Thursday, July 09, 2009

Disco: an elegant Python Go player

There's this shiny new technique to implement computer Go players, called Monte Carlo UCT. It shocked the Go world by powering the first computer player (Mogo) to beat (quite unexpectedly I think) a professional player in an official match (with only a 7 stone handicap). Ever since hearing about this rather simple new technique, my hands have been itching to implement it in Python and compile the result with Shedskin.

The name of the resulting Go player is Disco (think "staying alive"), and its source code of only 350 lines can be found here. Given enough time, it can play some pretty interesting games on a 9x9 board. And of course you can connect it to a graphical Go board, although I only tested it with Gogui. See the README for installation and configuration details.

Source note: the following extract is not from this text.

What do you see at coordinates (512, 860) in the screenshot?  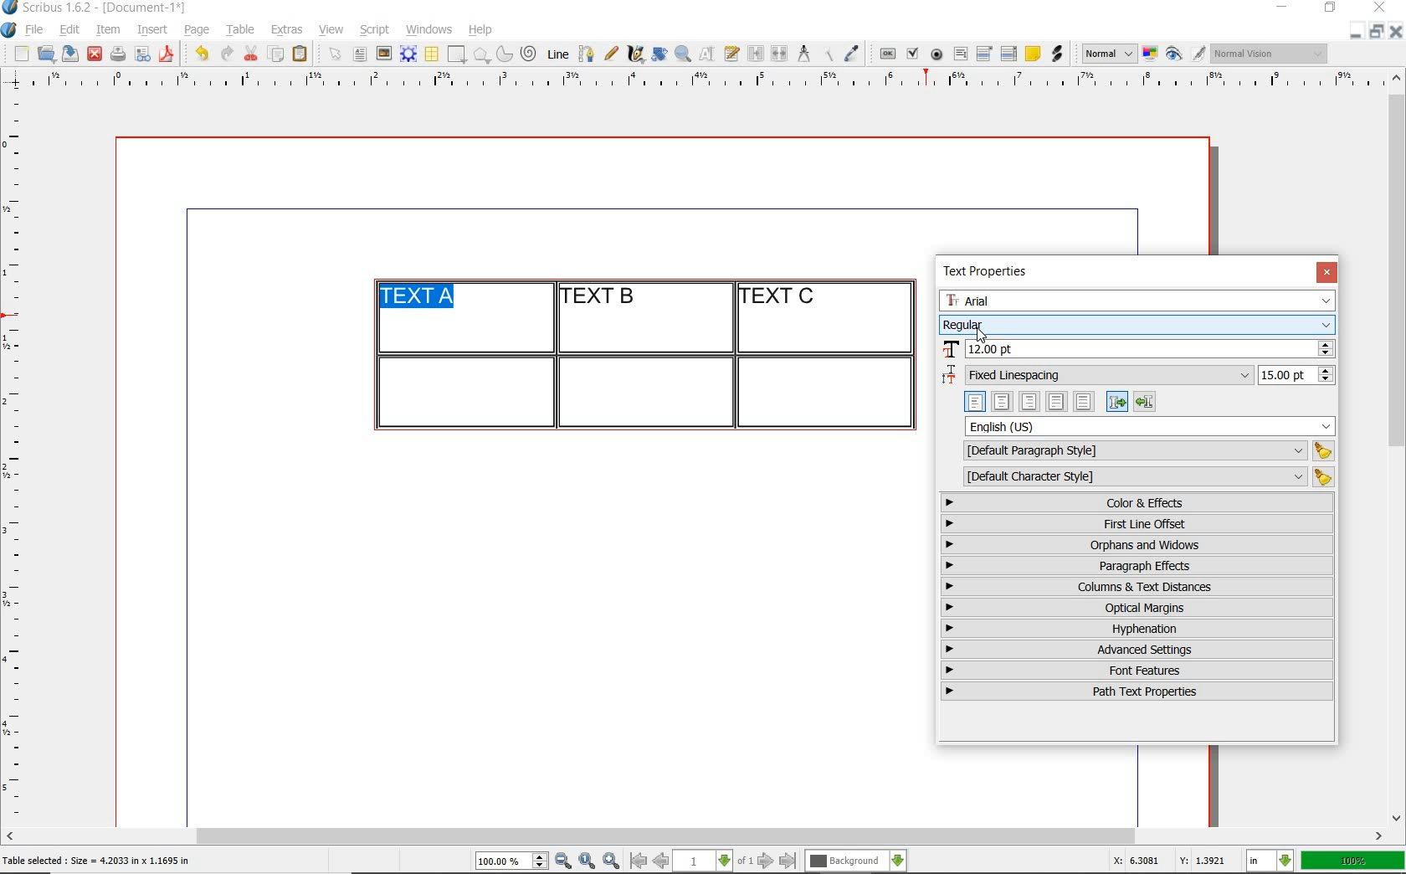 I see `select current zoom level` at bounding box center [512, 860].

It has become quite a nice test case/example for Shedskin. Not only does it become about 5 times faster on my computer after compilation, and shows that you can write a pretty fast Go engine using it, it also shows how easy it is to generate an extension module with Shedskin and effectively use this in a larger program. In this case, there is a Parallel Python wrapper that fires up an abitrary number of processes, each importing and using the extension module to do part of the thinking.

Sometimes everything can come so beautifully together: an elegant Python program of only 350 lines, compiled to an extension module, imported in multiple Python processes, connected to a graphical Go board and playing according to some brilliant but simple new mathematical formula that can somehow make computers play Go! Now if only I would be better at Go myself, so I could really test it..

BTW, Shedskin 0.1.2 should be right around the corner. Obviously I got a bit distracted by the above.. In all, it contains many optimizations and bug fixes and adds 5 other new example programs.

6 comments:

apt1002 said...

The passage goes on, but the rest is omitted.